当他默认胡惟庸当造反的正义性的时候,其实他心中已经无道可言。

既然是无道之人,所谓的自绝也只是徒增笑柄而已……”

张异说到此处,刘基感觉到自己身后的牢房中,正在睡觉的宋濂,呼吸变得急促起来。

他的话虽然难听,却有道理。

这场相权和君权之间的斗争,一开始只是权力之争,但也是他们把他变成道争。

“先生,权力的丧失,已经是无可避免。

很简单,因为诸位的傲慢,导致了陛下扶持起另外一股力量。

有了替代性,儒教想要以挟百姓令君王的方便性,便是消失了。

可理学作为一个学派,未必不能存在。

只是,以后尔等需要接受,别人的批评罢了。

如当年《道余录》那般无理取闹的模样,终归不可再现!”

道余录的事,也算是这些年文坛中发生的,一个影响力非常大的争论事件。

姚广孝对程朱之学的批判,让他受到天下人的口诛笔伐。那时候的宋濂,刘伯温等人,也没觉得读书人的做法有什么不对?

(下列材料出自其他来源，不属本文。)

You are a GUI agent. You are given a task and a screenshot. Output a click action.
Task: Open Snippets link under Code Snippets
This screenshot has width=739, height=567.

明明姚广孝只是发起一场辩论,但这场辩论还没开始发生,就已经被天下士子彻底打上妖人的标签。

姚广孝的辩解,没有人愿意听。

哪怕他讲的有道理,也不会有人跟他们讲道理。

因为程朱之学,就是不可忤逆的圣言,哪怕是提出些许质疑,都是大逆不道。

张异如今旧事重提,也颇有几分怨气。

凭什么程朱二人,连质疑都不能质疑。

这压根就不是一个学派对待问题的正常态度,而是一个已经垄断了天下人思想的许久的教派,对于蝼蚁的傲慢。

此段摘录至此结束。